The Original Research, “Age of onset of necrotizing enterocolitis (NEC) and focal intestinal perforation (FIP) in very preterm and low birthweight infants: a systematic review”, mentioned the onset of necrotizing enterocolitis at the third week for very preterm, low birthweight infants.
The main objective of the present study was to review the Age of onset of Necrotising enterocolitis (NEC) and focal intestinal perforation (FIP) in very preterm (≤32 weeks) and very low birth weight (VLBW, ≤1500 g) infants.
In this study, the databases used were MEDLINE/ PubMed, Embase, CINAHL and Cochrane Central Register of Controlled Trials.
Researchers extracted the Age of onset as a day of life (DOL) and corrected gestational Age (CGA) alongside study information.
The key results of this study are:
· Total of 747 studies were screened, and 188 were eligible
· After eliminating duplicate and ineligible studies,10 RCTs and 14 observational studies were left.
· This contributed to 51 NEC cohorts; 49 reported onset DOL and 14 CGA.
· 2984 cases of Necrotising enterocolitis (NEC) had average DOL onset of 16.7 and CGA onset of 30.1 weeks.
· There was no impact of Gestation on DOL onset.
· Demographic features were not known to impact Necrotising enterocolitis (NEC) onset.

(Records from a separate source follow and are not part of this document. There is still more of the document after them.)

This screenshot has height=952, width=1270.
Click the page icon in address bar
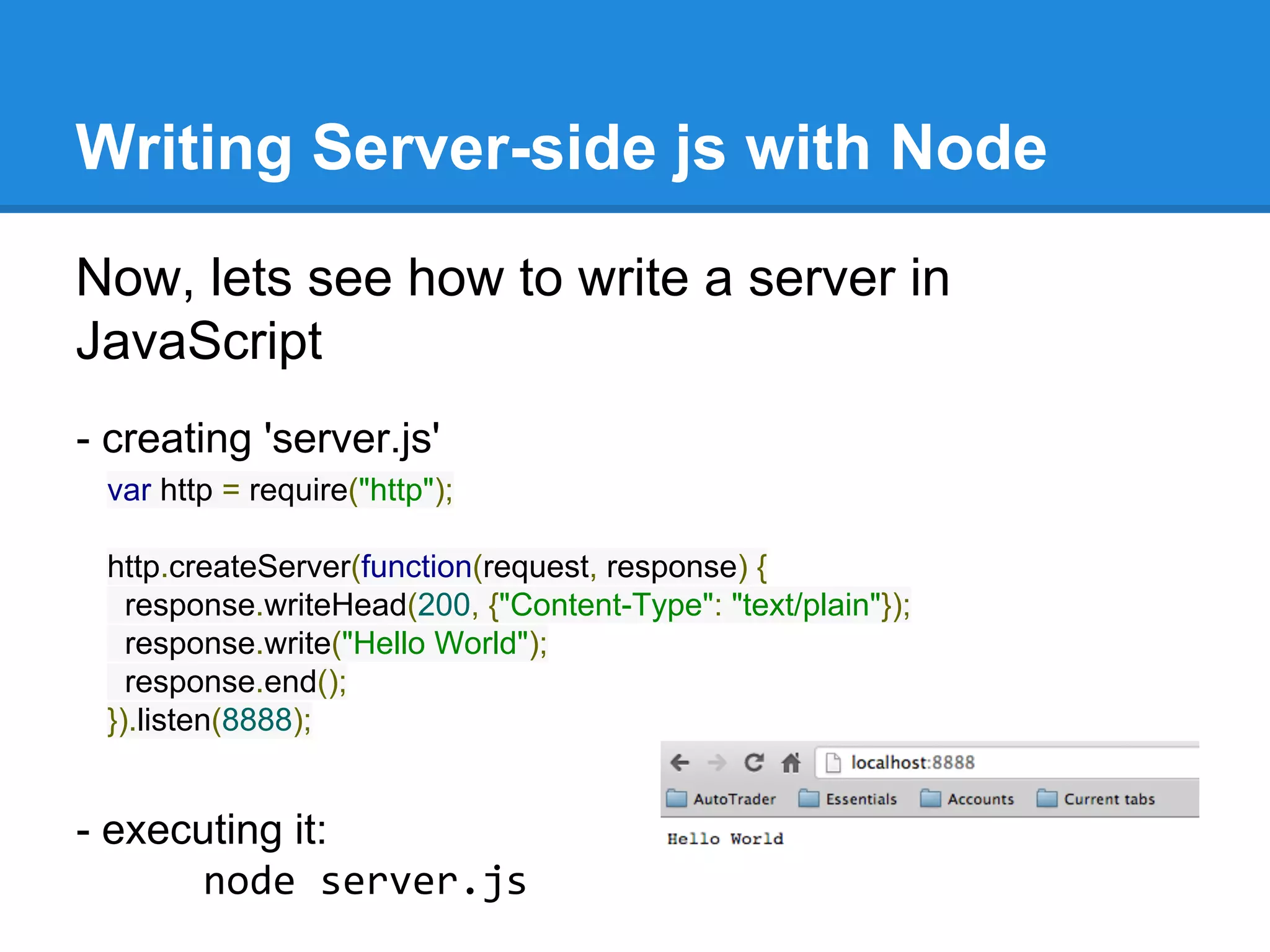pyautogui.click(x=833, y=763)
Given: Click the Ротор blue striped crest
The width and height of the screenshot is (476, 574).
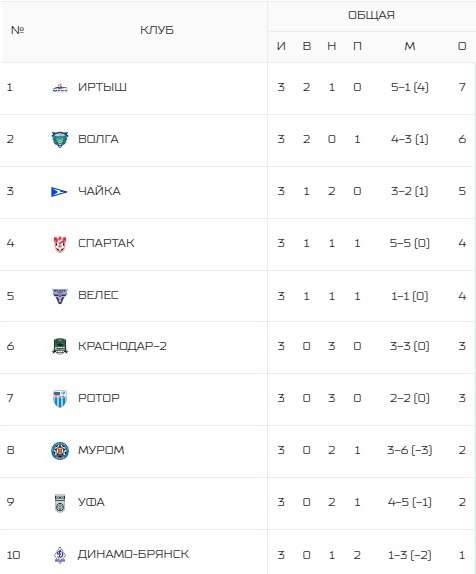Looking at the screenshot, I should tap(60, 398).
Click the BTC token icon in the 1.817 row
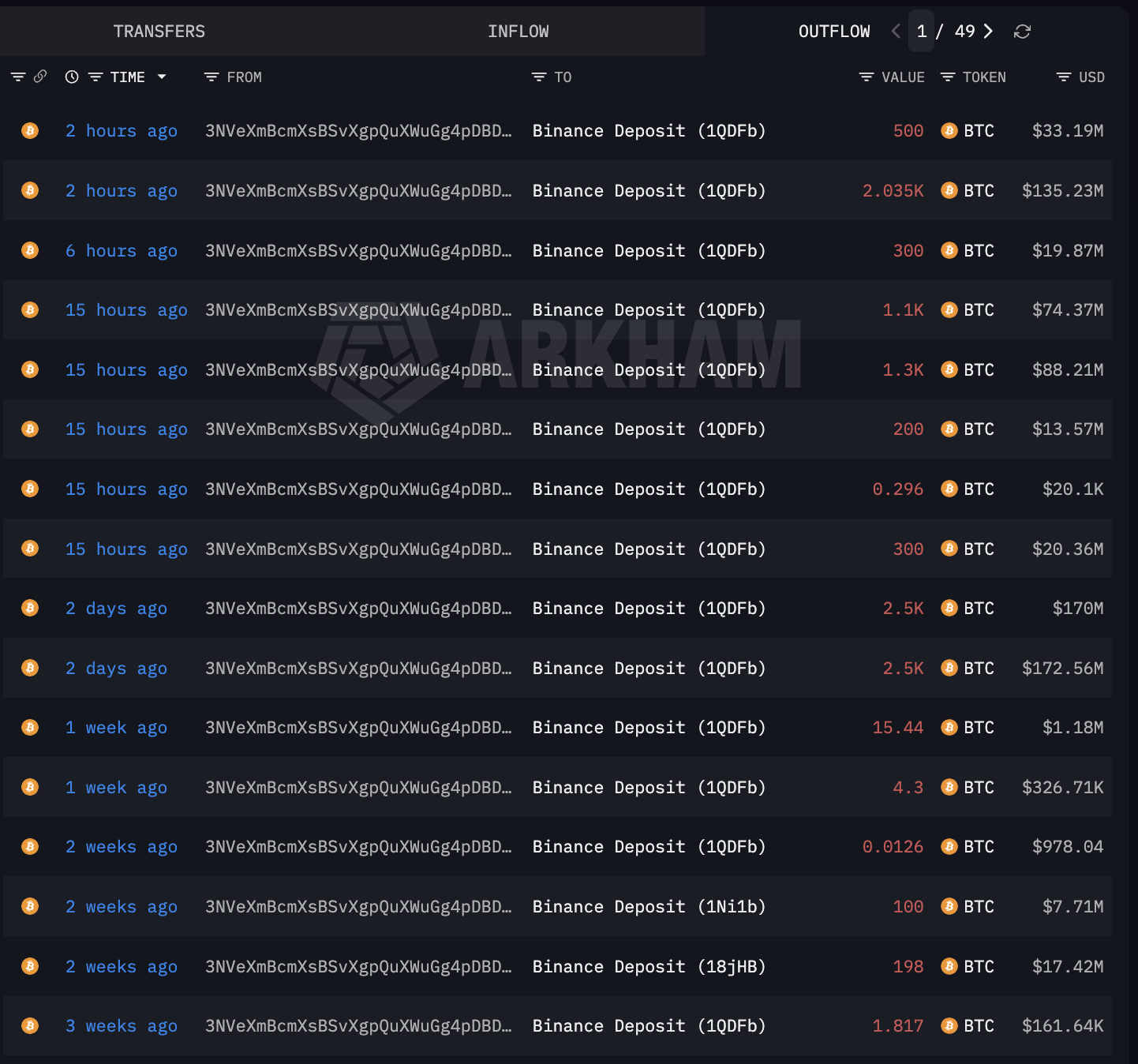The height and width of the screenshot is (1064, 1138). [949, 1025]
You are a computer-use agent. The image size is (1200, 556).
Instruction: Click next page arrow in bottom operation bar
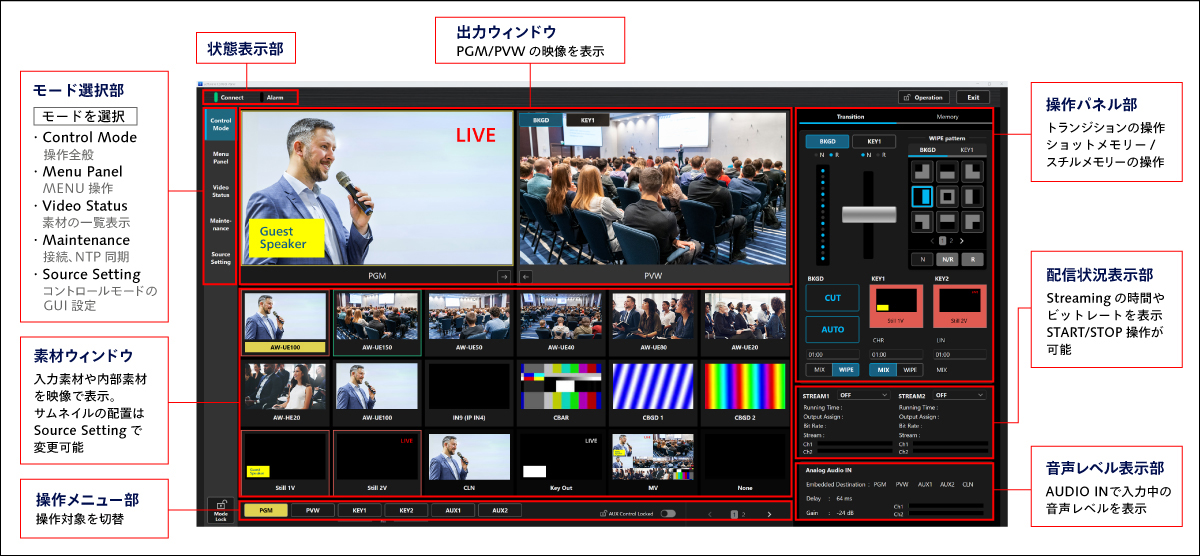pyautogui.click(x=769, y=514)
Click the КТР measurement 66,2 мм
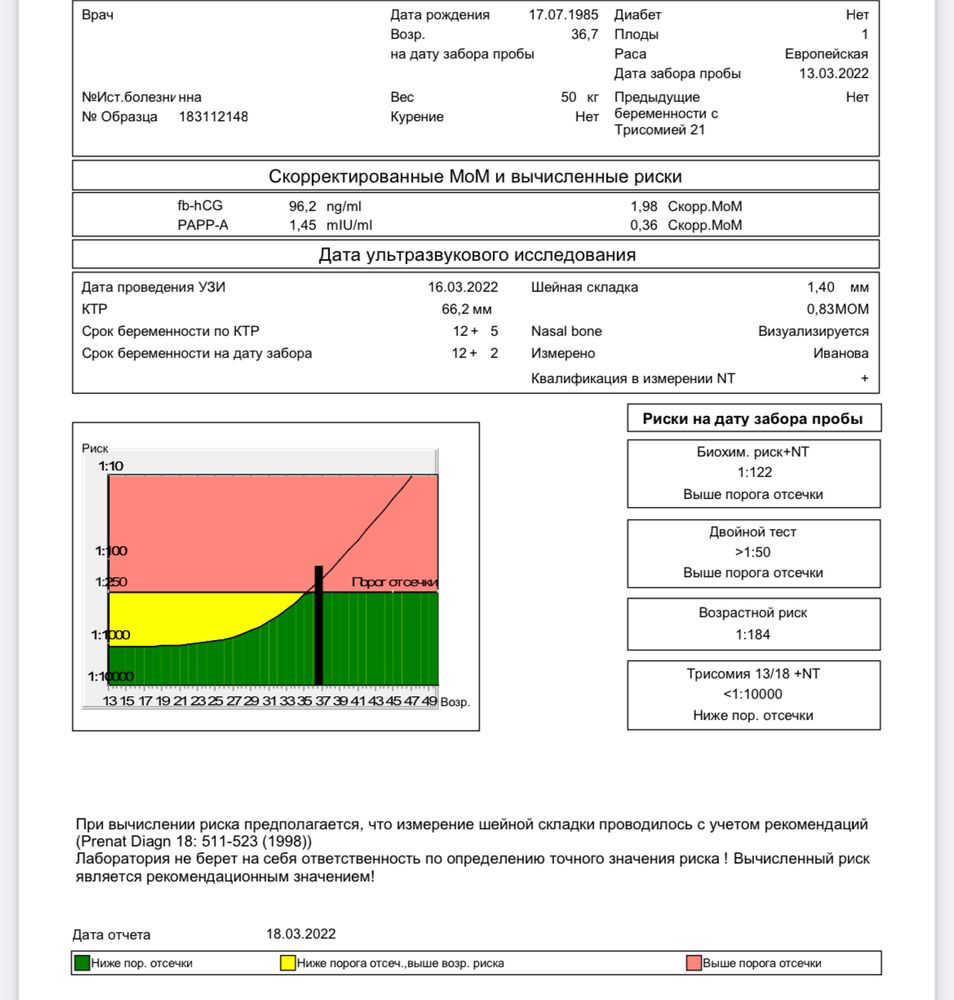The height and width of the screenshot is (1000, 954). (467, 309)
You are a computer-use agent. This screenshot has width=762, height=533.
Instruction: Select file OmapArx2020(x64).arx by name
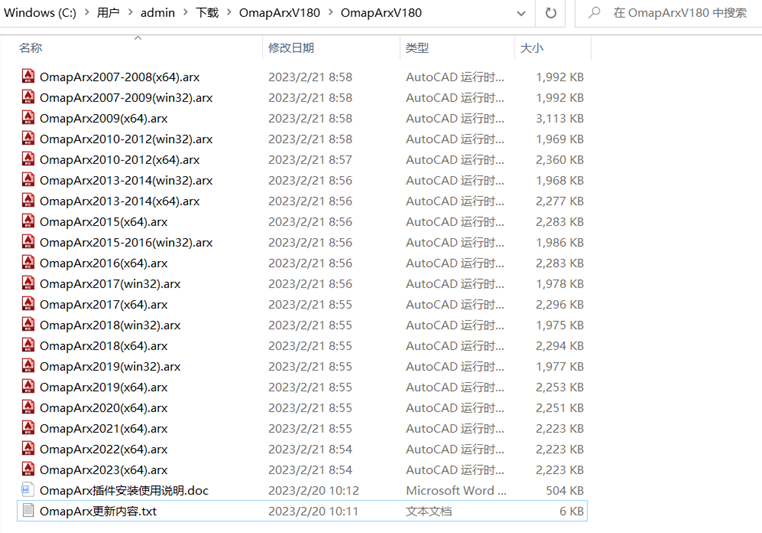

Concluding further, they said the Average onset of Necrotising enterocolitis (NEC) in exclusively very preterm/very low birth weight infants is in the third week of life and, unlike in cohorts, including more mature or heavier infants, is not impacted by birth gestation.
Given its importance to neonatal medicine, standardised reporting for all studies where NEC is a primary or secondary outcome would improve mechanistic and trial understanding.
Further reading:
BDS, MDS in Periodontics and Implantology
Dr. Aditi Yadav is a BDS, MDS in Periodontics and Implantology. She has a clinical experience of 5 years as a laser dental surgeon. She also has a Diploma in clinical research and pharmacovigilance and is a Certified data scientist. She is currently working as a content developer in e-health services. Dr. Yadav has a keen interest in Medical Journalism and is actively involved in Medical Research writing.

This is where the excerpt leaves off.